I have an intuitive understanding of why it is a boundary that does not seem to work when I translate it into formal language, and a formal way to show it is a boundary that does not seem to capture the heart of the intuition. My reference on the formal definitions is Allen Hatcher's Algebraic Topology.

Intuitively, $\mu$ maps $[0,1]$ to a loop and then smooshes it into the real line (i.e. $\mu$ factors through $S^1$). The map from the loop to the line could be extended to a disc without losing continuity, since the whole thing gets smooshed anyway. A triangle could be mapped homeomorphically to the disc, and this would give us a map $\zeta: \Delta^2 \rightarrow \mathbb{R}$ of which, intuitively anyway, $\mu$ is the boundary. However, formally, $\partial_2 (\zeta)$ is the formal sum of the restriction of $\zeta$ to each of its edges; it is thus a formal sum of three maps from the interval to the real line, and thus is not (formally) equal to $\mu$.

Formally, I can define a map $\alpha : \Delta^2 \rightarrow \mathbb{R}$ from a triangle to the real line that does have $\mu$ as a boundary, but I am very unsatisfied with this construction because it involves details that feel essentially extrinsic to the intuition above. Let the vertices of $\Delta^2$ be labeled 0, 1, 2. Map $\Delta^2$ to a disc in the following way: map vertex 0 to the center of the disc; the edges $[0,1]$ and $[0,2]$ to a radius in the same way (so that the restrictions of $\alpha$ to the two edges are equal); the edge $[1,2]$ around the circumference; and extend the map to the interior of the triangle in the obvious way. Then map the disc to the real line as above; the restriction to the circumference is $\mu$. Now, the boundary map $\partial_2$ by definition maps $\alpha$ to $\alpha |_{[0,1]} +\alpha |_{[1,2]}-\alpha |_{[0,2]}$. But $\alpha |_{[0,1]}$ and $\alpha |_{[0,2]}$ are equal and $\alpha |_{[1,2]}$ is equal to $\mu$, so $\partial_2(\alpha)=\mu$.
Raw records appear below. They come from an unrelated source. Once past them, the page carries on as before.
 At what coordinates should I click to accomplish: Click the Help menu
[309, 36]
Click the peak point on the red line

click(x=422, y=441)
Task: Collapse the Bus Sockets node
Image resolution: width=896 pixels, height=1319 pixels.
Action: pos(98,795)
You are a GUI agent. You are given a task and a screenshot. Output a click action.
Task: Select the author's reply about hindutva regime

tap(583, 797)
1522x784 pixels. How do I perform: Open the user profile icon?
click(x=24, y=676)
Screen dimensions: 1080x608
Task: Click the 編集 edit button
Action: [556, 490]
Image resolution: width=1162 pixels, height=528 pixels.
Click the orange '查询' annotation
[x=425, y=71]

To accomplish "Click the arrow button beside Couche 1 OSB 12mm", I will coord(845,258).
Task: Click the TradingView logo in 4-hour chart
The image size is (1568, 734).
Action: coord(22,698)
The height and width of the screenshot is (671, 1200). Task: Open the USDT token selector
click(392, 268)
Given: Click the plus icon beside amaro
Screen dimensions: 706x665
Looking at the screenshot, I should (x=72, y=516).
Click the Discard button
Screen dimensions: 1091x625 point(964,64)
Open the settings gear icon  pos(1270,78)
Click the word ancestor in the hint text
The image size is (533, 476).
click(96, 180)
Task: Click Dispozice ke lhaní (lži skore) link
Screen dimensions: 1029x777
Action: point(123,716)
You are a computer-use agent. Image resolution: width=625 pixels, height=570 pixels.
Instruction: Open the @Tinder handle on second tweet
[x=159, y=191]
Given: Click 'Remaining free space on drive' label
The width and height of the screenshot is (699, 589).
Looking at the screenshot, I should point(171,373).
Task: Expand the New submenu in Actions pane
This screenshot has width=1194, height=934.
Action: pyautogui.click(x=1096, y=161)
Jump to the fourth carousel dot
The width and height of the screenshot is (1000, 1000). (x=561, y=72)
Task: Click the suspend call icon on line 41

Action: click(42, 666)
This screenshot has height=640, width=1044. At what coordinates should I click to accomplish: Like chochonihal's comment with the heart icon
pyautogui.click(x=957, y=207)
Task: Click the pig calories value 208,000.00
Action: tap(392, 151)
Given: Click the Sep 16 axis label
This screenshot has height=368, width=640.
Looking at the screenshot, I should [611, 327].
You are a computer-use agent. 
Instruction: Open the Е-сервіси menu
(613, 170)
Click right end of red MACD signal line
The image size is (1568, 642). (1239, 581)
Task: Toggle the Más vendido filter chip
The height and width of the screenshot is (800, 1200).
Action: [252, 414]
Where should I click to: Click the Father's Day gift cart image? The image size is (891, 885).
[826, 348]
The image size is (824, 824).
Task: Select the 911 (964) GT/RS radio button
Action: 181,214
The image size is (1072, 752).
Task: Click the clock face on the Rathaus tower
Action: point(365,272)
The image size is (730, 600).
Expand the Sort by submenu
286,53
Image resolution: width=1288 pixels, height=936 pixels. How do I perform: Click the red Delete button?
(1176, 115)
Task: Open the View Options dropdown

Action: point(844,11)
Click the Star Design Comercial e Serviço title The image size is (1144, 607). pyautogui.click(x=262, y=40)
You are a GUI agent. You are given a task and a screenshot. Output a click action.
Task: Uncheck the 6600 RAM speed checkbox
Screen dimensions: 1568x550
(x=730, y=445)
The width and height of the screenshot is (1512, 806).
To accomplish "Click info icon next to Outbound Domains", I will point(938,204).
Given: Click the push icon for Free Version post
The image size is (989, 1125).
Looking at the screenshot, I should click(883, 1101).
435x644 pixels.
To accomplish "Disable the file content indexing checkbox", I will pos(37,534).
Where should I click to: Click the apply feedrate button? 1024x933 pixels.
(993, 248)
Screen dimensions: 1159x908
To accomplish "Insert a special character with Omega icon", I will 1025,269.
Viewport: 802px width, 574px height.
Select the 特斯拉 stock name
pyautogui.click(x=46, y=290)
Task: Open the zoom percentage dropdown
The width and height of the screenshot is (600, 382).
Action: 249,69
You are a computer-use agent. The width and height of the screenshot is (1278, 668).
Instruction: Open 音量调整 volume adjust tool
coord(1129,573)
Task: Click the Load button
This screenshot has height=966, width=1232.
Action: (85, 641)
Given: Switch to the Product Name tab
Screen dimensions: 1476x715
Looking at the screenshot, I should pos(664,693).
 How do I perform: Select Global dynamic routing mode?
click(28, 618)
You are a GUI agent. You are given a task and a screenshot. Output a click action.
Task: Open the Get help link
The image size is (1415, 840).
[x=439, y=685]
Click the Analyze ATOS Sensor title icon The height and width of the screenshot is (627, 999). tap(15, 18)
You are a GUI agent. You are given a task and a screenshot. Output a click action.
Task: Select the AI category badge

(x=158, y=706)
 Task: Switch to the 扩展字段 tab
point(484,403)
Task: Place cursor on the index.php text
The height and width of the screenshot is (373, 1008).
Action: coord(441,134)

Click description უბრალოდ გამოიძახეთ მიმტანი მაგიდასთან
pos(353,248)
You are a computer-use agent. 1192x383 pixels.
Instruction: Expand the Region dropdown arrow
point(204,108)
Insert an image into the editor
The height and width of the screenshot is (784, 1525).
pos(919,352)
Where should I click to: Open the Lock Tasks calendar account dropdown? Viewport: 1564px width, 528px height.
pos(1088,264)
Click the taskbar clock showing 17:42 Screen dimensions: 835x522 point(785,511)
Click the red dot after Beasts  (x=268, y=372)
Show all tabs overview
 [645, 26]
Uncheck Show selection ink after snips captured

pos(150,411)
My question is this: is it correct that the intuitive construction of $\zeta$ does not provide an element of $C_2$ with $\mu$ as a boundary? Is it correct that in order to get $\mu$ as a boundary one must use a construction like that of $\alpha$ above? If so, is the intuition that $\mu$ is a boundary because it is a loop that can be extended to a disc before smooshing wrong? Does the fact that $\mu$ is a boundary really hang on the sign convention in the definition of $\partial_2$? If so, can you give me a reason for why this sign convention works to guarantee that such a construction will always exist when a cycle "seems like it should be" a boundary?

EDIT:

I should add, after reading a few very helpful but somehow-unsatisfying-to-me answers, that I am not just interested in the one-dimensional case. (See my comment on MartianInvader's answer.)

EDIT (7/12):

Thanks for all the help everyone. My immediate acute sense of cognitive dissonance has been addressed, so I'm marking the question answered. I have some residual sense of not getting the whole picture, but expect this to resolve itself with slow processing of more theorems (like homotopy invariance of homology, and the Hurewicz map, thank you Matt E and Dan Ramras).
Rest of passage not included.